To keep grandfathered plan status, group health plans must meet specified disclosure and recordkeeping requirements.  Specifically, all group health plan materials (including the SPD, insurance certificate, and any other materials describing plan benefits) distributed to participants must contain a statement telling participants that the plan is a grandfathered plan, and that as a result, certain "consumer protections" under the PPACA do not apply.  Plan materials must also provide participants with a contact person for questions or complaints.  Click here for the model notice.

In addition, the plan sponsor must maintain records documenting the terms of the plan in effect on March 23, 2010, as well as "any other documents necessary to verify, explain, or clarify its status as a grandfathered health plan."  These documents provide the basis against which any future plan changes will be measured.  The Interim Final Rule does not specify what forms of documentation are acceptable, so it is important for employers to keep and have readily available all plan documentation, including the ERISA plan document, SPD, insurance certificates, and benefit summaries, as well as all enrollment materials, insurance or administrator contracts and any other records that memorialize the plan benefits, costs and any relevant details of the arrangement as of March 23, 2010.   We are available to assist in reviewing documents and putting together a record to evidence the terms and costs of a grandfathered plan as of March 23, 2010. These records should be retained indefinitely.              

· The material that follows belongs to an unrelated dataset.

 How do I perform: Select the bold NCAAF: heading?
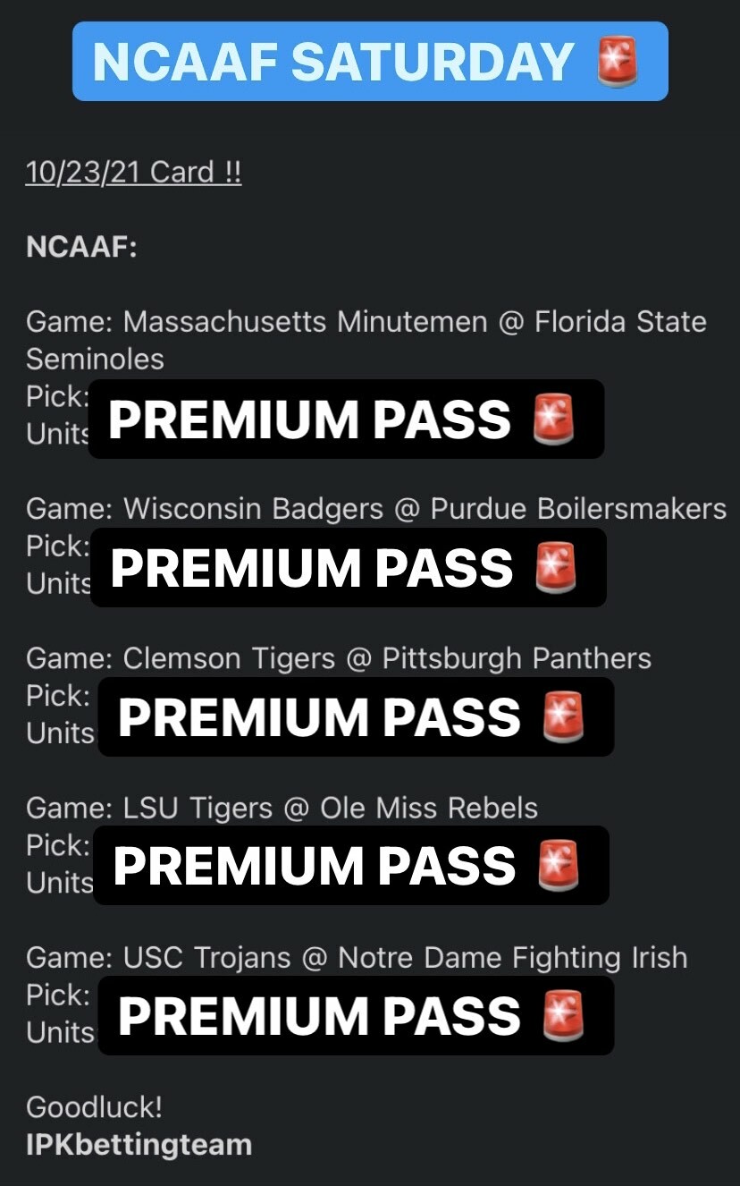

What About Plan Changes Already in the Works?

Special transitional rules are available for changes made to group health plans after the effective date of the PPACA.  Specifically, changes effective prior to March 23, 2010, or changes effective after that date but adopted on or before March 23, 2010, will be considered part of the grandfathered plan.  Moreover, changes made after March 23, 2010 and adopted prior to June 14, 2010 will not cause a plan to lose grandfathered plan status, but only if those changes are revoked or modified to come within the permitted modifications prior to the first day of the next plan year.    

What Should Plan Sponsors Do Now?

Perhaps most importantly, plan sponsors will need to analyze the benefits of maintaining grandfathered plan status in light of the specific regulatory requirements, and answer the question of whether the benefits of grandfathered plan status outweigh the compliance costs.  If the answer to that question is "yes," then the plan sponsor should immediately review any plan changes implemented after March 23, 2010, or that are under consideration for the next plan renewal, to determine whether those changes would cause a loss of grandfathered plan status, and, if so, if any action is necessary to take advantage of the transitional rules.  Plan sponsors should also compile all plan-related documentation necessary to demonstrate that grandfathered plan status requirements are met and what plan provisions and costs have been grandfathered. They should also revise all written plan materials to include the required grandfathered plan disclosures.